*Exercise requirements*. Task for the records below: copy exactly, and only, the line containing "Where should I click to: Open" and every line after it to the end, with pictures left out.

*Available data*.
· · · · ·

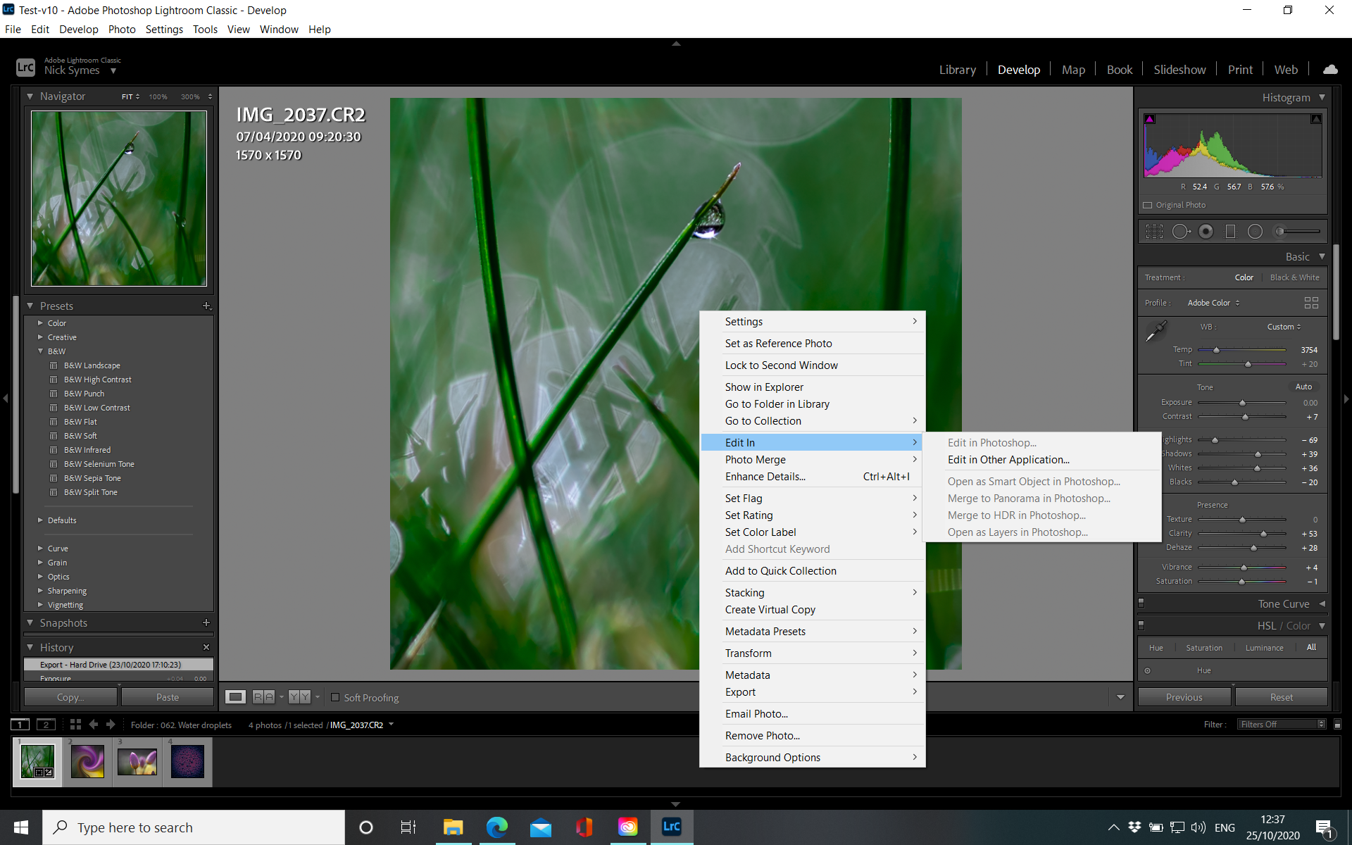The image size is (1352, 845).
Task: Select the Crop Overlay tool
Action: (1154, 231)
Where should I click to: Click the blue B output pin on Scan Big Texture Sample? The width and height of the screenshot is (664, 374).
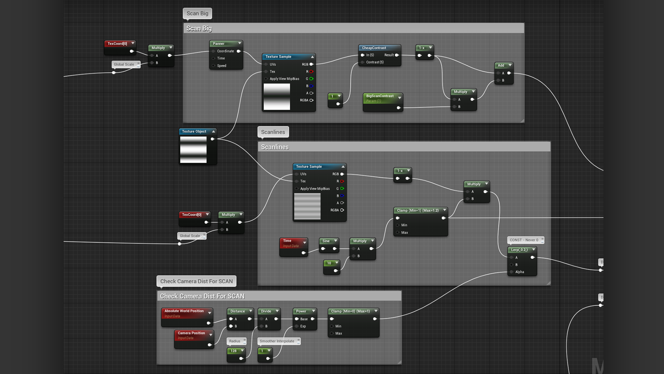(x=311, y=86)
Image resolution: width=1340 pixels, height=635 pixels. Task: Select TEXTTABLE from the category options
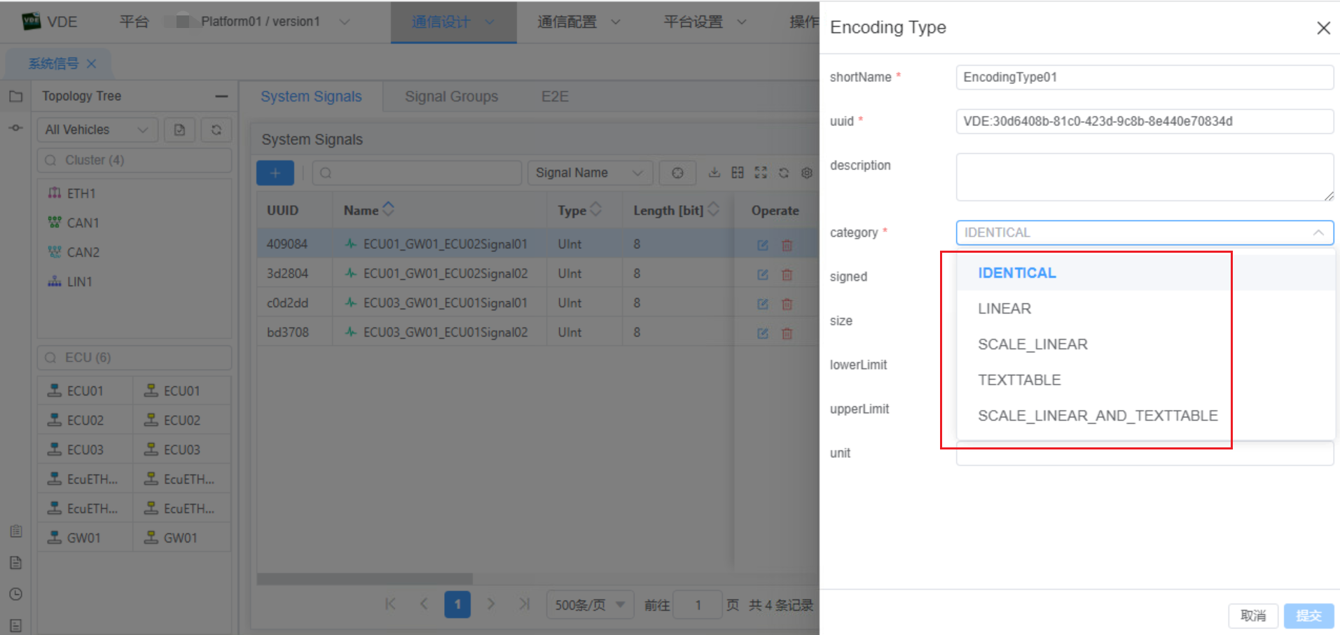[1019, 379]
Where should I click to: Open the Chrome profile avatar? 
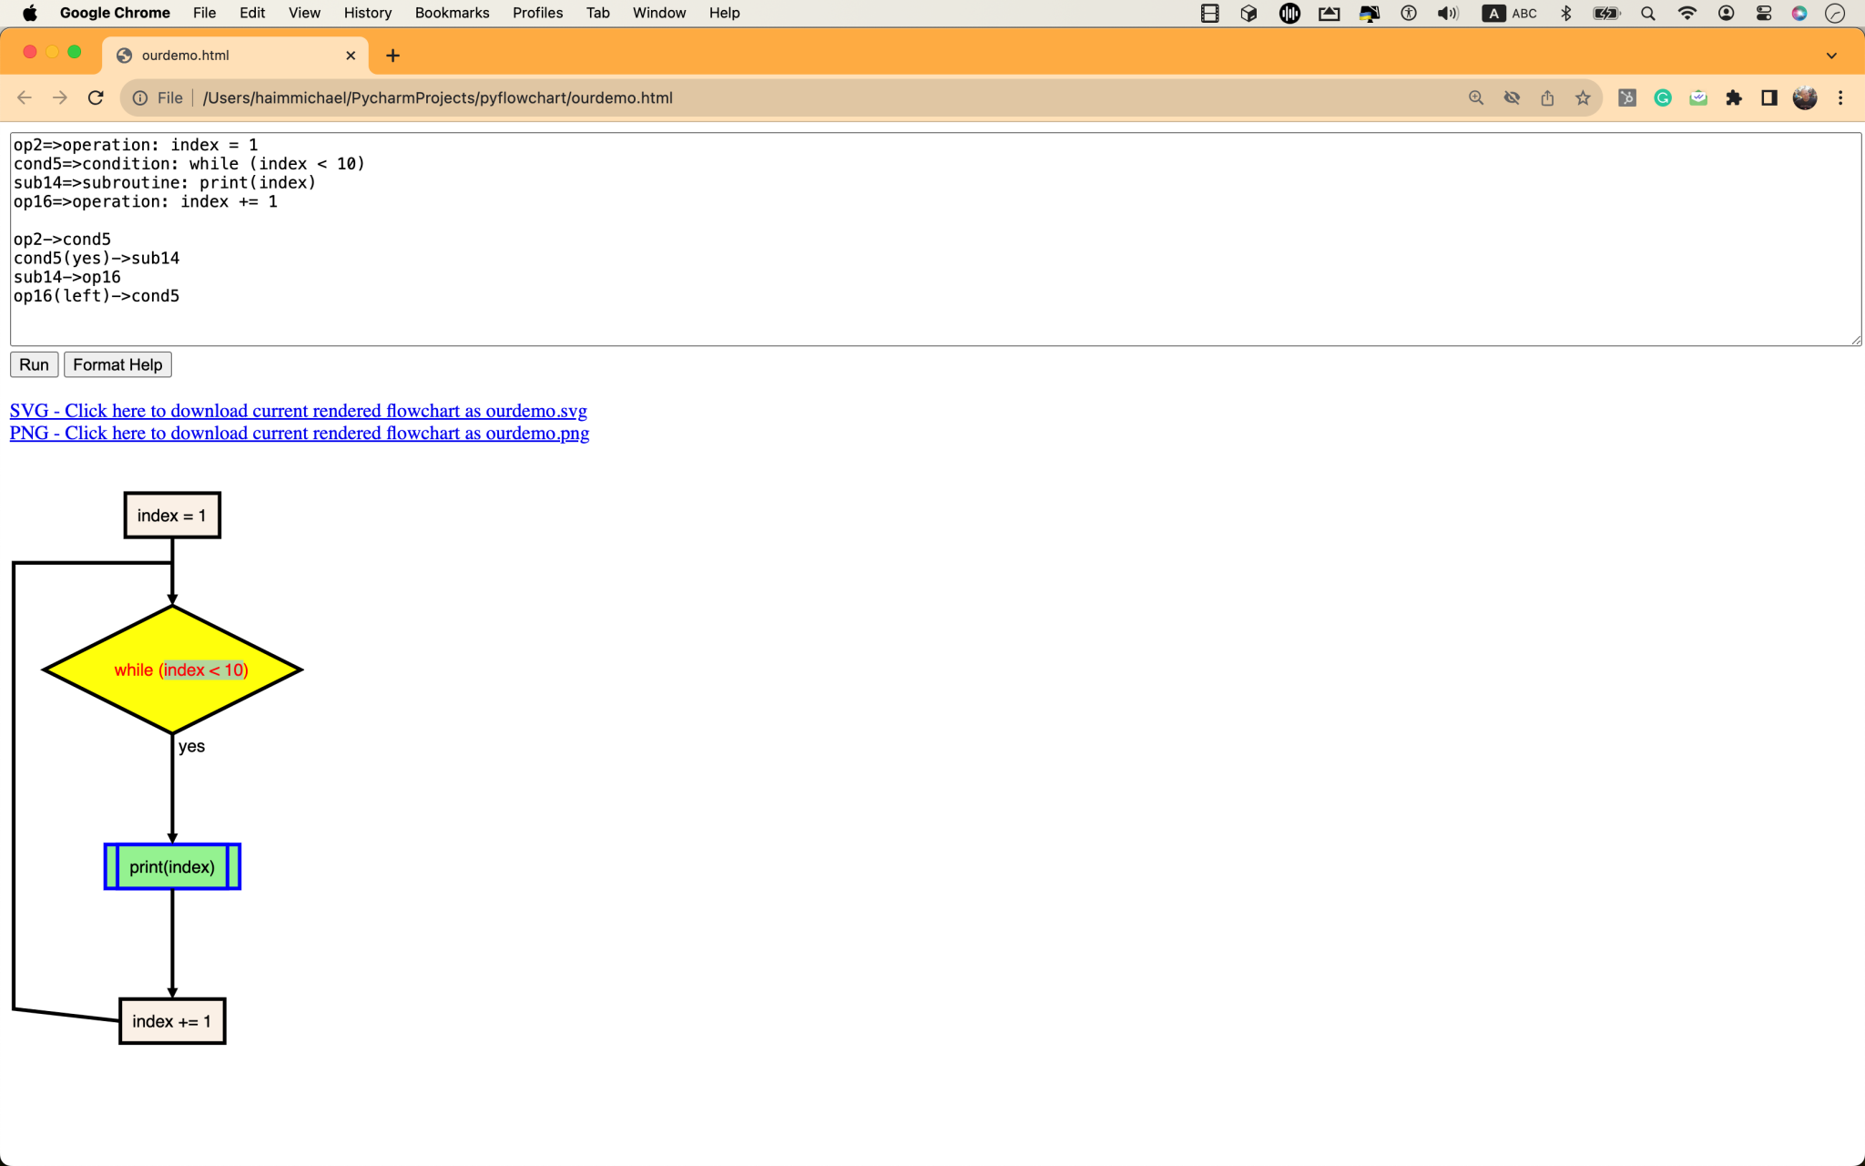pos(1805,97)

· · · · ·

*Answer to the exercise*.
Where should I click to: Open the Chrome profile avatar? 
pos(1805,97)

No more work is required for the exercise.